Спиридон поднял голову. Глаза обожгли гестаповца ненавистью.
— Не хочешь? Жалко. Ты еще мал и не знаешь, как дорога жизнь. Ей нет цены! Это говорю тебе я, человек, который много уже пожил и многое повидал… Это все, что я могу для тебя сделать. Может, хочешь проститься с родными? Я могу устроить.
Спиридон точно одеревенел.
— Ладно, устрою… Ты сам себе враг! Даже удивительно…
Они стояли в комнате, отец и Сашко. У Спиридона сильно забилось сердце — вскочить бы, броситься к ним, прижаться к отцовской груди, закрыть глаза и забыть обо всем страшном. Нельзя… Гестаповцы знают только то, что он партизан, остальное им неизвестно, поэтому надо стоять на своем: сирота — и все. Может, это поможет Сашку и отцу!..
Спиридон взглянул на брата и отца и сказал с полным безразличием:
— Не знаю я этих людей. И не встречал…
Краешком глаза заметил, как переглянулись отец и Сашко. Они поняли, все поняли! Отец, глуховато покашляв в кулак, сказал:
— Может, где и видел такого хлопца… Но не та память стала, чтобы вспомнить…
Майор всплеснул руками.
— Вы жестокий человек! Как же вы можете отказываться от родного сына? Да вы поглядите, в какую беду он попал и что ему грозит. Помогите ему остаться в живых…
Спиридон заметил, как побелел Сашко, как покачнулся отец. Но он поднял голову и твердо повторил:
— Не знаю их… Сирота я. Пастух…
Майор еще долго говорил — то мягко и вкрадчиво, то энергично и решительно. А узники — все трое — будто не слышали его, стояли и безучастно глядели в окно…

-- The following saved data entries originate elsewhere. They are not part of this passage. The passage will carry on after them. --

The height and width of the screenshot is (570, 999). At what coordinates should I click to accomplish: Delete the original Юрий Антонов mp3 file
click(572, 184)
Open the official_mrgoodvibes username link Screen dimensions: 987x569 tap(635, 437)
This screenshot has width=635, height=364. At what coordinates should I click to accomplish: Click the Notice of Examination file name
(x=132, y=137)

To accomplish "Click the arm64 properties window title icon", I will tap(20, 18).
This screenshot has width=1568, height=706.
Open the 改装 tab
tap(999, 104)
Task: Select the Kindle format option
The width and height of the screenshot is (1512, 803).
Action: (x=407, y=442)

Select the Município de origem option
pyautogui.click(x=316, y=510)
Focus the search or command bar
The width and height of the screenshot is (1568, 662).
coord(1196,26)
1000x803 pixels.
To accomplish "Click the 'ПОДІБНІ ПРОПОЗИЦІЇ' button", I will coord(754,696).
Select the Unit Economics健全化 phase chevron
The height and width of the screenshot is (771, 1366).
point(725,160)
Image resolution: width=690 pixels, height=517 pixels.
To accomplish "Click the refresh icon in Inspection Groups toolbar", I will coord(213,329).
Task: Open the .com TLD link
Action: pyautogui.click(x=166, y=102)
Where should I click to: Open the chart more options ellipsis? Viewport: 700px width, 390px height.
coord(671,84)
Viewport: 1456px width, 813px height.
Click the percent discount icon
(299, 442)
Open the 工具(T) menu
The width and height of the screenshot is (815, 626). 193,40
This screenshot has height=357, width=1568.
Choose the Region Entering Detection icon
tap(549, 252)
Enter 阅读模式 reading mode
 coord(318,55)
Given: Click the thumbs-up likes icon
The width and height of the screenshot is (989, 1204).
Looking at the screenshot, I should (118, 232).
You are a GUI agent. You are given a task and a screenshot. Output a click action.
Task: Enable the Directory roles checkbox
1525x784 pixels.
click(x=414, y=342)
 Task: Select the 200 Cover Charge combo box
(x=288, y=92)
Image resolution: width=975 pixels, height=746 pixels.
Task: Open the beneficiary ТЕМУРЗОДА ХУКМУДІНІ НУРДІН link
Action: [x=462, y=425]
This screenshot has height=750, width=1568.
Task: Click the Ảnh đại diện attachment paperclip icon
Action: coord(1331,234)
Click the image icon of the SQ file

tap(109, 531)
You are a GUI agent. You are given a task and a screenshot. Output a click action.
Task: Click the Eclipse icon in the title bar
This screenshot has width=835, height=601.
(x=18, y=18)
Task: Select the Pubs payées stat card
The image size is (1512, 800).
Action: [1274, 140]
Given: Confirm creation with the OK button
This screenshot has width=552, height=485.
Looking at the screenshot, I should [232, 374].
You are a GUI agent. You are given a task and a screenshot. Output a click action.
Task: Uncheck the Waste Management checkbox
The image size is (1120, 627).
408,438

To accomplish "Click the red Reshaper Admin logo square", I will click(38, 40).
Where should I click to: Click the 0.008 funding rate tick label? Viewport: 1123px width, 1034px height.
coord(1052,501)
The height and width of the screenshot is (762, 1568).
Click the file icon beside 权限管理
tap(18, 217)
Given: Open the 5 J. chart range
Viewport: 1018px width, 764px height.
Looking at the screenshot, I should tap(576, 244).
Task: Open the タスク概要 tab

А когда сквозь окно стали просачиваться июньские зеленовато-голубые сумерки, майор усталым шагом вышел, вместо него появились те двое, в синих майках…
Ничего этого нет и не было, он видит страшный сон!.. Но нет — вон решетки на окне чернеют четко и зловеще, вон стена в потеках — они не могут скрыть страшных надписей тех, кто прожил последние свои дни в этой камере-одиночке… Мать стоит на пороге — в лаптях, на голове косынка белая… «Мама, Мама! Мама!!!» — кричит Спиридон и на коленях, протянув вперед руки, ковыляет к двери. А она бежит ему навстречу, и Спиридон уткнулся ей лицом в подол, как маленький… А мама поглаживает его по слипшимся от крови волосам так нежно, как ветерок ласкает… «Мама! — голос у Спиридона дрожит, в горле мешают горячие слезы… — Как вы сюда… как вы узнали, что тут?»
«Сынок, мать свое дитя и под землей найдет… Тебе очень было больно?»
«Очень, — вздрагивает Спиридон. — Мама, разве могут люди, если даже они враги, так измываться над другим человеком, да еще ребенком?.. Они мне руку перебили, глаз выбили, мама, они всего меня изуродовали… А сегодня посадили в котел с ледяной водой и подогревали, пока вода не стала горячей и я потерял сознание… Мама, как они могут?» Мать касается его глаза губами, и он открывается. Касается губами руки, и она уже не болит, она уже цела… «А теперь пошли. Пошли домой. Отца и Сашка тоже заберем». Спиридон быстро вскакивает: «Пойдемте, мама!»
Мать проскальзывает в распахнутую дверь камеры, и тут дверь с резким стуком закрывается перед Спиридоном. «Мама! — отчаянно кричит он. — Мама! Откройте!» И слышит мужской злой грубый голос: «Я тебе т-такую мать покажу!..»
Спиридон открывает глаз и не может, не хочет поверить, что это был сон. Хватается руками за дверь, правую руку пронзает боль, и он со стоном надает на пол… Оглядывается на решетку. Был бы хоть какой-нибудь напильник, он пилил бы всю ночь… Нет напильника… Партизаны — единственная надежда. Где они, почему мешкают? Неужели никто не видел, как его схватили, неужели партизаны ничего не знают о его судьбе?..
В дождливую грозовую ночь, когда молнии полосовали утонувшее во мраке небо, в штаб Бринского вбежали забрызганные грязью Конищук и Каспрук. Конищук молча положил перед командиром бригады обрывок бумаги.
— «В городе Луцке арестован курьер Старик. Находится он в гестапо. Усатого расстреляли вместе с семьей. Нина», — прочитал Бринский и встревоженно посмотрел на Конищука и Каспрука. — Как это произошло?